STATED PROBLEM 1 - In the post about the neighbors' vehicles, what color is the hummer the gentleman drives?
STATED PROBLEM 2 - From the post about the neighbors' vehicles, quote the passage that begins with the words containing "We have neighbors" and ends with "Teenage Penis car.".
STATED PROBLEM 3 - Decide whether each statement agrees with the post about the neighbors' vehicles: (a) the neighbors' RV is called "Empress"; (b) the neighbors often take the RV away for several days; (c) the neighbors own three dogs. Answer yes or no for each, and quote the deciding words from the post.

Giant Yellow Johnson

We have neighbors across the street who want to think they’re super rich (they very well might be, for all I know). They have this gigantic, 30-ft long (probably more) “Empress” RV thing that they occassionally drive across town with. They’re never gone with it more than a few hours. Where the fuck do they park it? Whenever they leave in it, I can always hear their two Pekanese dogs barking from the front seat. They carry their purse-dogs in the front seat while they drive. With bows in their hair. *shudder*.
They also have a day-glo yellow hummer which the gentleman drives everywhere. He looks to be in his late 40’s. As I walked by it today, parked outside a night club, I noticed that he carries five boxes of tissues on his dashboard. Inwardly I thought it must be for all the jerking off he does as he drives, because he must be so aroused by himself in his Teenage Penis car.

I think penis cars are sad, really I do. When I see trucks with gigantic wheels on them, I think “white trash” and “little dick”. It’s always teenage boys, or men who want to be teenage boys driving them. It’s like seeing the boys walk around shirtless with that slouch they do to try and show off their abs to people that pass by. At least some of you must know what I’m talking about. It’s so obnoxious. We see it, you have abs, good for you. Look, a mirror! Go get it!

Fuck you, etc:

YOU. Don’t call my husband fat.
YOU. Don’t call my daughter stupid.
YOU. Stop talking to me about it, I don’t care and it’s not as important as you think it is.
YOU. Don’t call yourself stupid.
YOU. Didn’t try at all, and I think you’re a whiner who had NO intention to do it in the first place.
YOU. Can be the world’s biggest asshole and sometimes I think I want to stop speaking to you out of spite if I didn’t know how incredibly immature that was.

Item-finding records
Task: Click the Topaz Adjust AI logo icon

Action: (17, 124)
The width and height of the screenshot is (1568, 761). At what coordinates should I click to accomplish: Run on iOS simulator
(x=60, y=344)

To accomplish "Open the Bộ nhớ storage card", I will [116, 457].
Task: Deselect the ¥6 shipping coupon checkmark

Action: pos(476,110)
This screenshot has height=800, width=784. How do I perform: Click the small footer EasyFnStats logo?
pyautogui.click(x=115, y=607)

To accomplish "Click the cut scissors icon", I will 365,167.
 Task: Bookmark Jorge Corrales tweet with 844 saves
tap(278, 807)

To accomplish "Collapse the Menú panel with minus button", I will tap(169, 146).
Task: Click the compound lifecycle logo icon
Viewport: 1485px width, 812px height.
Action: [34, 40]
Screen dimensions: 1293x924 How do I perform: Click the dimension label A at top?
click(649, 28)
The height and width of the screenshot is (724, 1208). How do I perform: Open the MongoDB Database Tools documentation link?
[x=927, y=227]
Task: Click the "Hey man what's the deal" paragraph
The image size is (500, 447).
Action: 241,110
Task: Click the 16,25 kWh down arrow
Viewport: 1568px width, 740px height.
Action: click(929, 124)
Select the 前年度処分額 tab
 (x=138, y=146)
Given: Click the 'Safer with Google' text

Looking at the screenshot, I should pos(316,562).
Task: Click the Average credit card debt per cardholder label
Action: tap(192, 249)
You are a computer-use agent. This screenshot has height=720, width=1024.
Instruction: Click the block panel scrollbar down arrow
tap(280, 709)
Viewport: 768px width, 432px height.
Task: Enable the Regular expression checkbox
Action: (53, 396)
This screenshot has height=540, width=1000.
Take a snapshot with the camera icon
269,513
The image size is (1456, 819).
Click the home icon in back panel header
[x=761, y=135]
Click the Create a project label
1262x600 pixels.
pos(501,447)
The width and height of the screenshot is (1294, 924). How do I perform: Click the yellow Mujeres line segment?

FULL RESPONSE 1 - Day-glo yellow.

FULL RESPONSE 2 -
We have neighbors across the street who want to think they’re super rich (they very well might be, for all I know). They have this gigantic, 30-ft long (probably more) “Empress” RV thing that they occassionally drive across town with. They’re never gone with it more than a few hours. Where the fuck do they park it? Whenever they leave in it, I can always hear their two Pekanese dogs barking from the front seat. They carry their purse-dogs in the front seat while they drive. With bows in their hair. *shudder*.
They also have a day-glo yellow hummer which the gentleman drives everywhere. He looks to be in his late 40’s. As I walked by it today, parked outside a night club, I noticed that he carries five boxes of tissues on his dashboard. Inwardly I thought it must be for all the jerking off he does as he drives, because he must be so aroused by himself in his Teenage Penis car.

FULL RESPONSE 3 -
(a) Yes: "gigantic, 30-ft long (probably more) “Empress” RV thing"
(b) No: "They’re never gone with it more than a few hours."
(c) No: "their two Pekanese dogs"